DATA TO USE:
☆ ☆ ☆ ☆
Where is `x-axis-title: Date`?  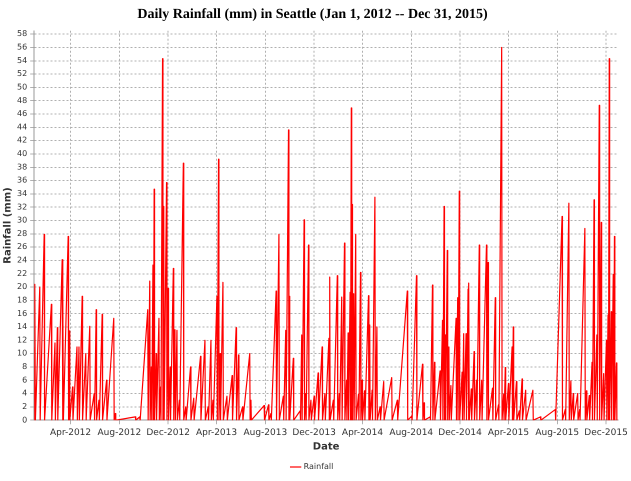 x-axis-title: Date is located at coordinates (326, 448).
☆ ☆ ☆ ☆
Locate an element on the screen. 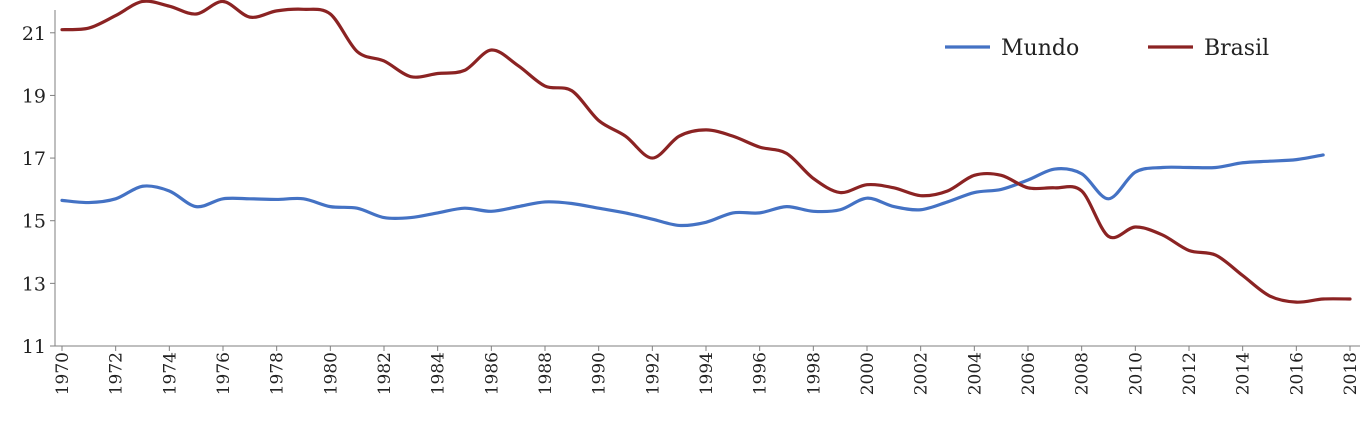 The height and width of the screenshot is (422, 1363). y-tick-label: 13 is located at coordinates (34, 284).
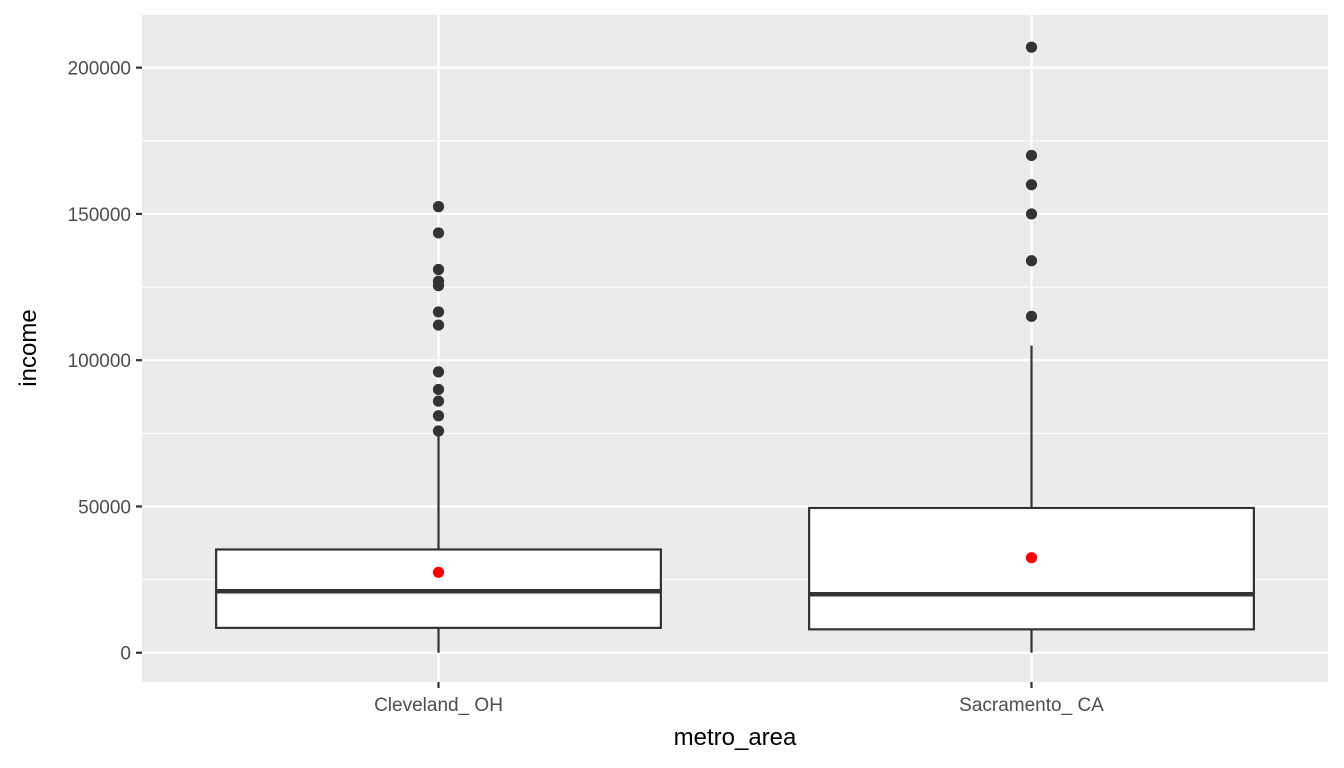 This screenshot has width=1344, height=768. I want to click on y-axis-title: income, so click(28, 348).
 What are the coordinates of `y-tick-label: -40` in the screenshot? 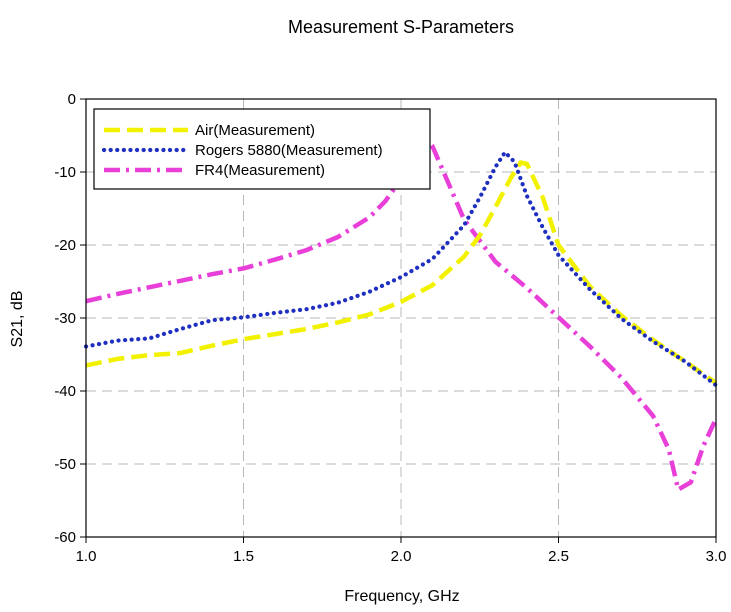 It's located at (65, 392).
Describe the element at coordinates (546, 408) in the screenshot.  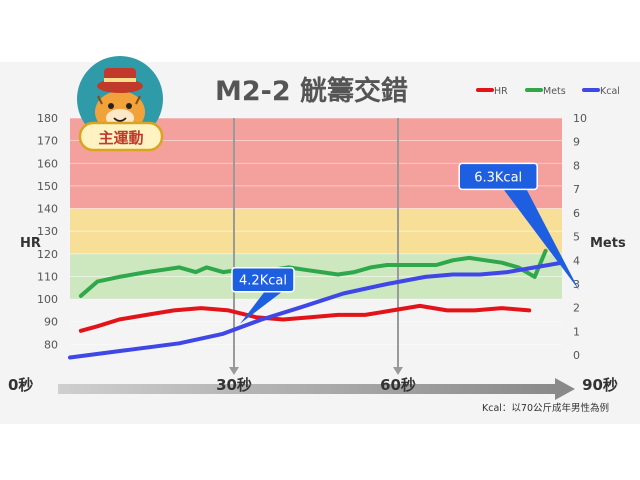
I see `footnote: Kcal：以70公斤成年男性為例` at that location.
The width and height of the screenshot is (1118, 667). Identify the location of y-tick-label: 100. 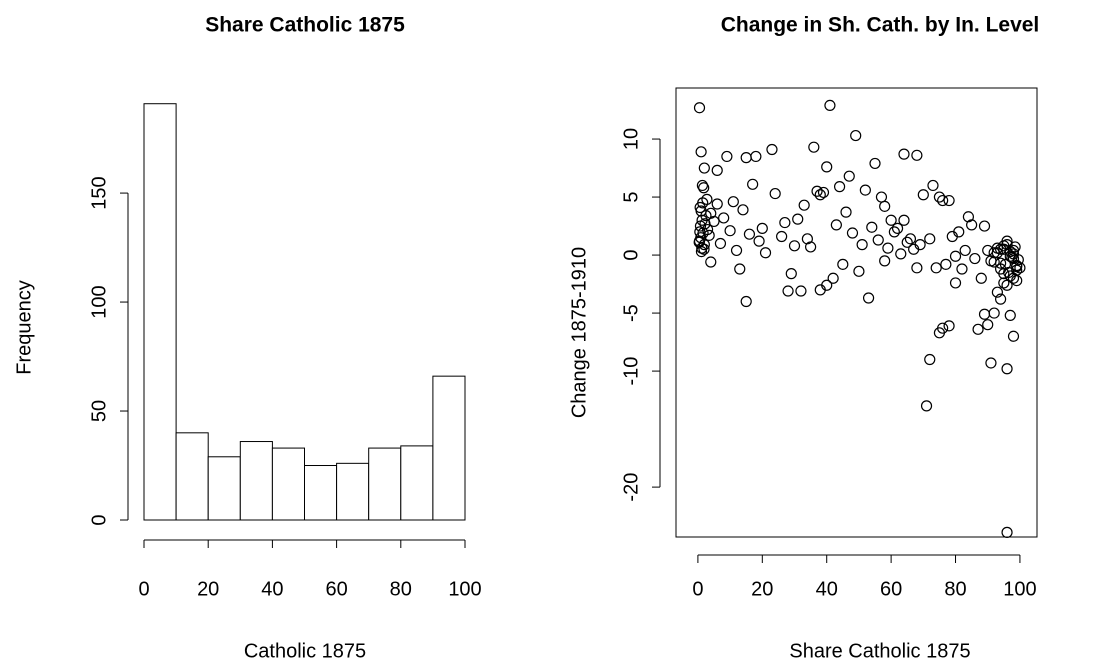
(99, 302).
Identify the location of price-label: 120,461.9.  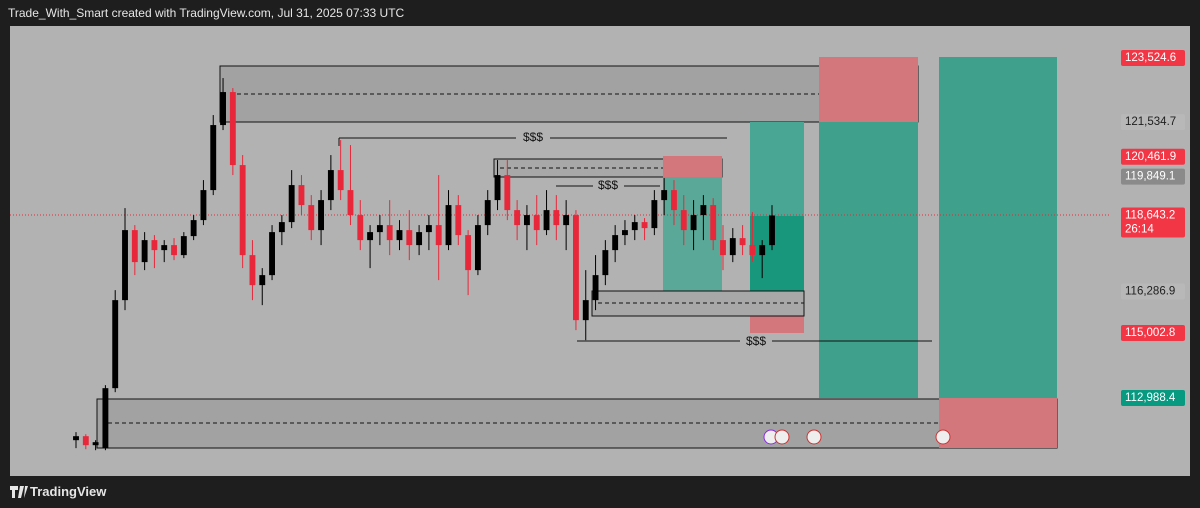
☆ ☆ ☆ ☆
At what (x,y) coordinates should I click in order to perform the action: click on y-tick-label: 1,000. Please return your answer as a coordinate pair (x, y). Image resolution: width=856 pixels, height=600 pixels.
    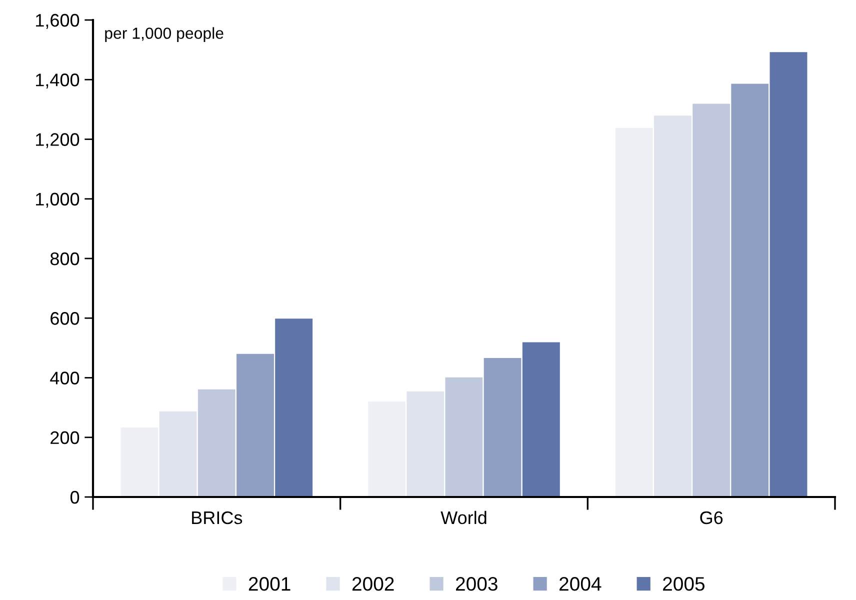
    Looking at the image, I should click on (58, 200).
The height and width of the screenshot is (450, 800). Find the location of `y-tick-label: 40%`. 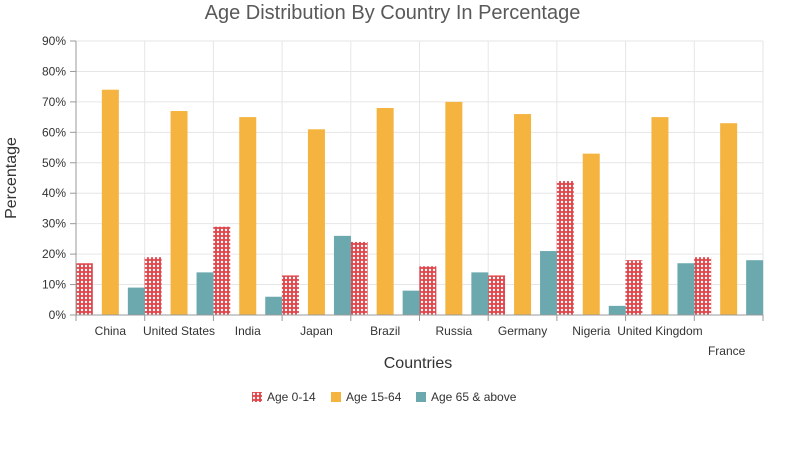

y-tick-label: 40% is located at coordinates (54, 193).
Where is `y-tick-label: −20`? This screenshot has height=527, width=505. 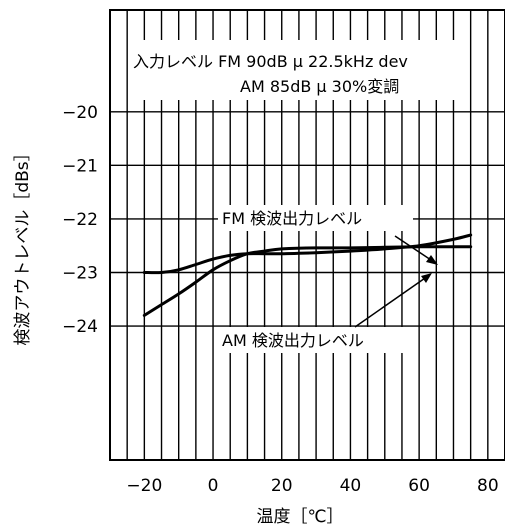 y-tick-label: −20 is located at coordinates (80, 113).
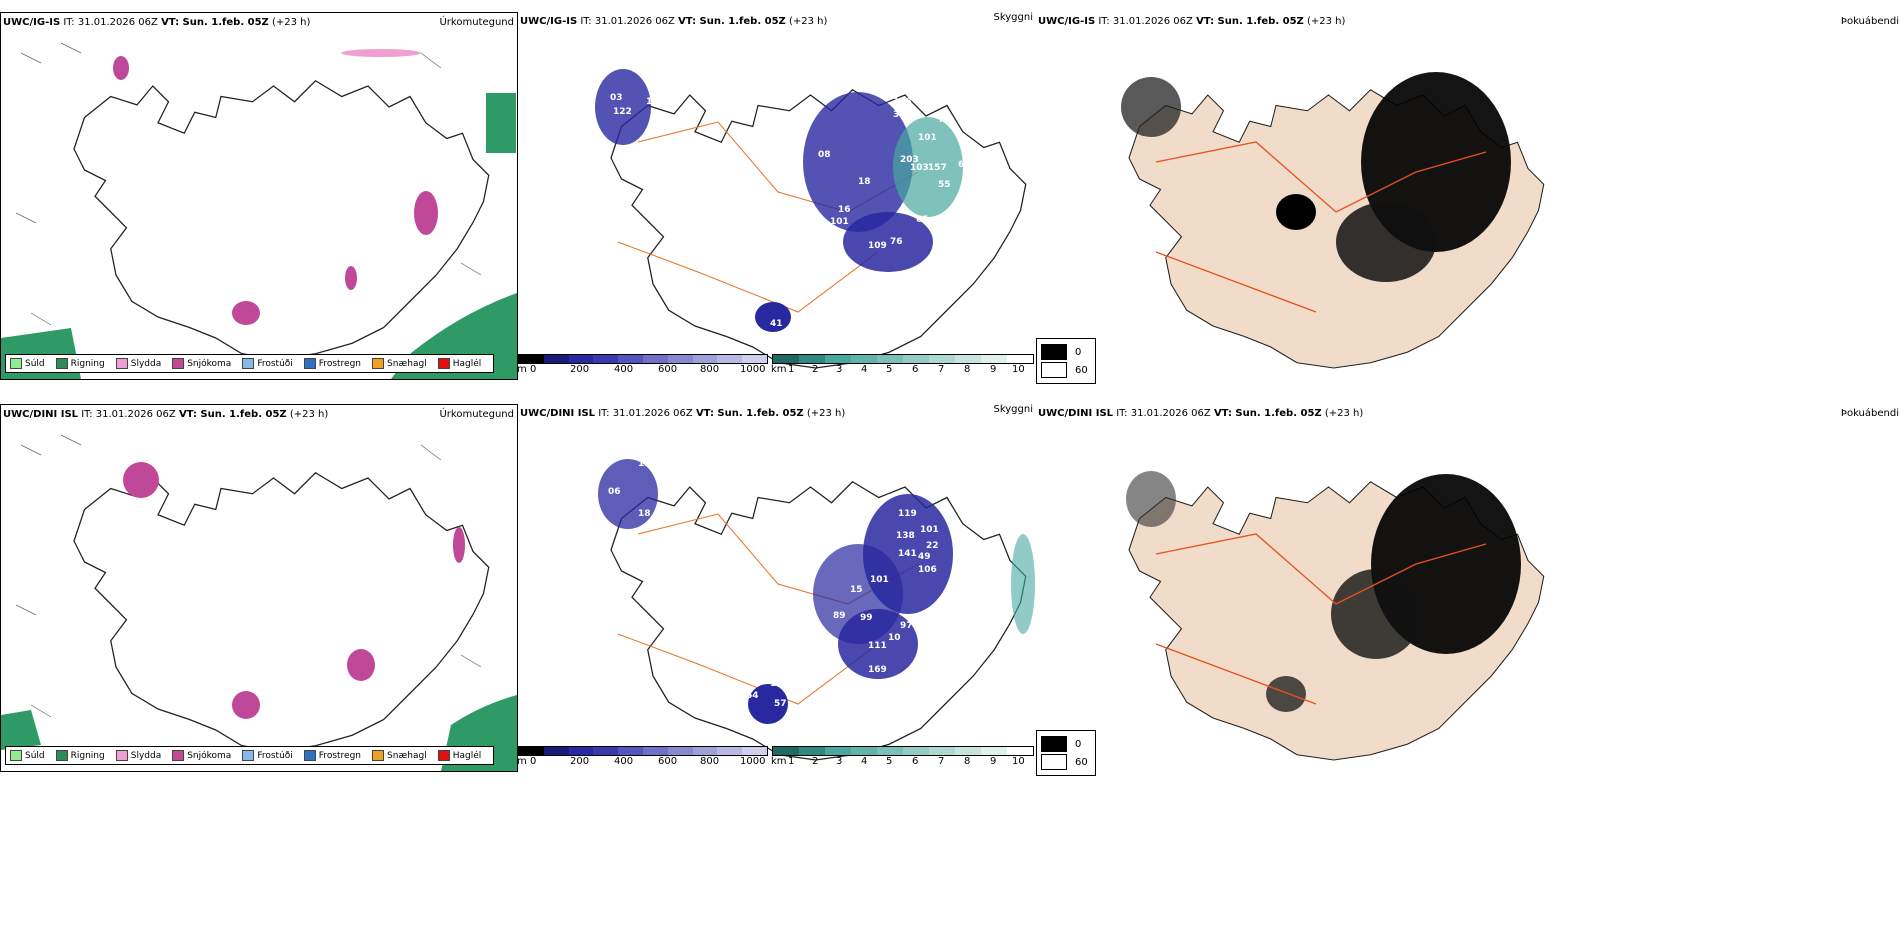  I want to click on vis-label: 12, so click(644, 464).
☆ ☆ ☆ ☆
TASK:
Rewrite the rows starting at the one that contains "Describe the element" and ending at the one that contains "Identify the location of price-label: 120,461.9.", changing "screenshot" to "image" and nothing else. Omit the pictures.

ANSWER TO THIS TASK:
Describe the element at coordinates (546, 408) in the image.  
I see `footnote: Kcal：以70公斤成年男性為例` at that location.
The width and height of the image is (1118, 667). Identify the location of y-tick-label: 100. 
(99, 302).
Identify the location of price-label: 120,461.9.  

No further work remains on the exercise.